I started singing Sarah’s song Angel as I held her hand. I sang it over and over. I hoped she could hear me and be comforted. It comforted me. A few hours later: mama, dad, and I were in her room: she opened her eyes and clearly said my great aunt’s name. My great aunt had been in Heaven for years by that point. I never knew her. Grandma and my great aunt had a falling out several years before she transitioned to Heaven. I think Grandma saw her in Heaven and was asking for forgiveness. I wonder what or who else she saw. It was a remarkable, miracle, chill bump, inducing, moment to witness. It was a gift.
It was heavy moment that scared me a bit. I had never watched anyone take their last breath. I wasn’t sure I could, now. It was the last word she said. Mama told me to take a breather. I did. I came back and kept singing to her. Hours later we went home with her still fighting her transition. Typical Grandma Kate stubbornness, on display, pure and simple. Mama went back to stay with her.
Early morning August 2nd she went. My heart hurt, but I knew she was at peace with her husband of over fifty years. Who could be angry at that? No one, most especially not me; I missed him, too. It was wonderful to know she wasn’t in pain anymore. I laughed at the image of Kirk fishing in Heaven and trying to get her to eat what he caught. She HATED fish, and he loved it. He was never allowed to cook it where she could smell it.
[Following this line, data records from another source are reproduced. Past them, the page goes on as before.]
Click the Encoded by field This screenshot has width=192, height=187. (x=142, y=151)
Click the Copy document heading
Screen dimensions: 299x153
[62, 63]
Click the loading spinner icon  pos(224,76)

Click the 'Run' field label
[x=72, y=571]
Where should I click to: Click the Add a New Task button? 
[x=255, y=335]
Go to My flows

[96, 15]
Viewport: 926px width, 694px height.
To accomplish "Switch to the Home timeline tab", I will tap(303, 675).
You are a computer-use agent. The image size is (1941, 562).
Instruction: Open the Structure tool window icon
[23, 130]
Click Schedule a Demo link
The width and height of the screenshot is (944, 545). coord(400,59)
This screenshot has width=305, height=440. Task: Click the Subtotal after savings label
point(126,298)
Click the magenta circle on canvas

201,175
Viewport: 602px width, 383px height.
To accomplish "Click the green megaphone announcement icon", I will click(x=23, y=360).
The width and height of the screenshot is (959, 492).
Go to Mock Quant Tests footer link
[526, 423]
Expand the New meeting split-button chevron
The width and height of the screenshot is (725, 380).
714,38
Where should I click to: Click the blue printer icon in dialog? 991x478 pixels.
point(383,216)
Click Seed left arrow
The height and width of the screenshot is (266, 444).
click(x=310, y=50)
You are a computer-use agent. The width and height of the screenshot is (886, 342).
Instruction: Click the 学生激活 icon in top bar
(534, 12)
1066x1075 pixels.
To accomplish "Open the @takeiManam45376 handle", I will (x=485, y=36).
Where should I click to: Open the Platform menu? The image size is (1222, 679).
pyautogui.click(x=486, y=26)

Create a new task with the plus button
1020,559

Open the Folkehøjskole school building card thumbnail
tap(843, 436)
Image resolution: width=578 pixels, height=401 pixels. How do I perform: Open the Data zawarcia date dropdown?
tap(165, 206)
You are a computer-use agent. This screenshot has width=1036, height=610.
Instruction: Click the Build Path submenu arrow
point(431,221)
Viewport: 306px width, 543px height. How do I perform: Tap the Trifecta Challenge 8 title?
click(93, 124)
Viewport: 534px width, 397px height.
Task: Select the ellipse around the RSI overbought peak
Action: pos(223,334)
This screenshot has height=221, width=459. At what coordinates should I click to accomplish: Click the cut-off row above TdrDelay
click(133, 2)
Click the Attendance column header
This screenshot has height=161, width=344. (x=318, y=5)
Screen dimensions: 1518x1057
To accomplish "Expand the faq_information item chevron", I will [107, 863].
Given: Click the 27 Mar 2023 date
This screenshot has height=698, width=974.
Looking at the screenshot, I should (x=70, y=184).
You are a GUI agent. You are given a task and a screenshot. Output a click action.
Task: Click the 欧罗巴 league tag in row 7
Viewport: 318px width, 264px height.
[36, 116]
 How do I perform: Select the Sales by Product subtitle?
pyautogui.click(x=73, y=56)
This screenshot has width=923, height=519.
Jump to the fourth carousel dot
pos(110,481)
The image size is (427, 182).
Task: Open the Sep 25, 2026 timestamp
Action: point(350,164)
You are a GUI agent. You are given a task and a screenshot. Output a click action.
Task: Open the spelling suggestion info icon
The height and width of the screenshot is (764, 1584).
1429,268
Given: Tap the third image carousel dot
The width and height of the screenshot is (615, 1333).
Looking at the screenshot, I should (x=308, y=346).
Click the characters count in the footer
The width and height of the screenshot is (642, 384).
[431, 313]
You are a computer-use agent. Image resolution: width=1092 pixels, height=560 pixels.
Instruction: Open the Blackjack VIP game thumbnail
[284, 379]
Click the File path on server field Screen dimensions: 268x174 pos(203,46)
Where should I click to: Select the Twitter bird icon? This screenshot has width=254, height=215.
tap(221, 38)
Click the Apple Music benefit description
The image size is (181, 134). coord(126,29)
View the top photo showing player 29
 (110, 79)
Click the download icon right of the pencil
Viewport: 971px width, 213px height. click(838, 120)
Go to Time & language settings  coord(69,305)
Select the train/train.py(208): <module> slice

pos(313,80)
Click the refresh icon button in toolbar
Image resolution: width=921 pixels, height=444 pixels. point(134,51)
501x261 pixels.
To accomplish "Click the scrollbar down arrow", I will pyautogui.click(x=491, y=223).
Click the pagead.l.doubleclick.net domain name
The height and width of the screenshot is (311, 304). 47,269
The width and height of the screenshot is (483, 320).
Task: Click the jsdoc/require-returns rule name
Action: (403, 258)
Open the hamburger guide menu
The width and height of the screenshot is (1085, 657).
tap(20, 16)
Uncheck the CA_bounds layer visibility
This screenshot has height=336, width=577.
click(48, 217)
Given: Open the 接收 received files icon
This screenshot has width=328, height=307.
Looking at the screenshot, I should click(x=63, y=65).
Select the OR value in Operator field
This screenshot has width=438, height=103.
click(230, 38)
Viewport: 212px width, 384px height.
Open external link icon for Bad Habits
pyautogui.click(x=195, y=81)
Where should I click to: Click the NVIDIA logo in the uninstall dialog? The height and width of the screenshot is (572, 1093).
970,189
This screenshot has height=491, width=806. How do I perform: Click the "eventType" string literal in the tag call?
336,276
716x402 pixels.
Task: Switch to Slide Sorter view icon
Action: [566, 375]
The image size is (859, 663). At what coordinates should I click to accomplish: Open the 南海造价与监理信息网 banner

He teased her about it, often.
In the days and weeks after her funeral: Sarah’s music, and the music of my other favorite artists, helped me process my grief. Music was my therapist and medicine. It still is. It always will be. I’m eternally grateful to Sarah for sharing her musical talent and ability with the world. Her music helped me through one of the hardest times of my life. Her music still helps me through tough stuff. It’s such a joy and pleasure to listen to.